At one point I even became a Certified Reel Technology Technician, but I let that lapse. I also had an account with Trimmer as most of the units in my area were Trimmers.

A few random thoughts on reel sharpening:

1. Opinions on how to sharpen a reel vary between those that like relief and those that like spin. Spin is much faster/easier and is by far the most popular method in use at golf courses. However, I believe relief is far superior for homeowners, as that relief allows you to lap a time or two between grindings without any ill affects. JMO though. (Also - spin grinding doesn't work well with Trimmers at all, since the knife has to be removed for sharpening and there is no bedbar)

2. Most of my customers needed a grind only once per year, with a lap at mid season.

3. If you can lap and adjust the reel clearance yourself, and you avoid sticks, rocks, and sand, you might can go 2-3 years before grinding is necessary. But nothing beats a properly ground and lightly lapped mower for quality of cut.

4. If your reel bearings are worn your quality of cut will suffer, no matter how sharp the reel and bedknife are.

I'd be happy to answer any questions about sharpening.


----------



## g-man (Jun 15, 2017)

@wartee Welcome to TLF. It is great that have reel passionate folks in here.

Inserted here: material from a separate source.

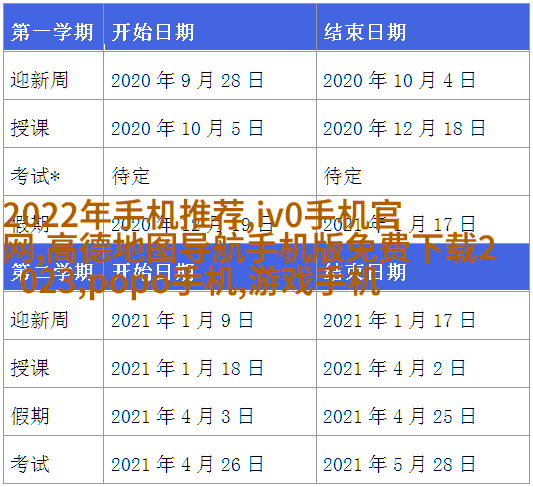Screen dimensions: 533x487
Task: Click 待定 in the start date column
Action: pos(131,176)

I was looking at your equipment list earlier today. I tried to find info on the reel grinder and failed to find stuff. I now understand why. I'm a mechanical guy, so I am intrigued by how does the grinder keeps the reel from free spinning in your machine? Part of me will like to get a reel grinding machine, but for my single reel, it is better to pay for the service.

I think a lot of us share the same opinion that relief grinding is useful.


----------



## wartee (Mar 27, 2018)

@g-man There is a guide finger at the front of the grinding stone. The leading edge of the blade rides on the finger, so it doesn't spin.


----------



## J_nick (Jan 28, 2017)

I always wondered about how they control the reel when putting a relief on it. Honestly I've thought about it longer than I should have seeing how simple it is.


----------



## Ware (Jan 28, 2017)

Good stuff. Thanks for sharing! :thumbsup:


----------



## Mightyquinn (Jan 31, 2017)

Glad to have you here and that's some awesome equipment you have there. Wish you were my neighbor


----------



## g-man (Jun 15, 2017)

That's very simple and effective.


----------



## Greendoc (Mar 24, 2018)

Neat stuff. I relief and backlap on the side as well. Spin grinding only does not work on reels that are not hardened like a Toro. They get dull fast mowing Zoysia. That system can work if the reel is mowing Bentgrass greens and nothing else.


----------



## Jamie Adams (Jun 13, 2018)

I bought my first reel mower 3 years ago, a Trimmer as well. I've had someone at a golf course sharpening for me but being the nerd that I am, have recently been interested in doing almost exactly what you explained. Locally I've had several people ask about shapening, and feel that I could easily secure a client base rather quickly. I'm still in the research phase of the sharpening process and equipment. I've read a few forums by people who use older equipment. I suppose the challenge will be finding the equipment and then ensuring I'm knowledgeable enough to operate it. On the flipside, I've seen the modern machines that they use at the golf course, and its automated and incredibly simple, even on a relief grind. I'd love to know how much one of those machines costs. surely $10,000+


----------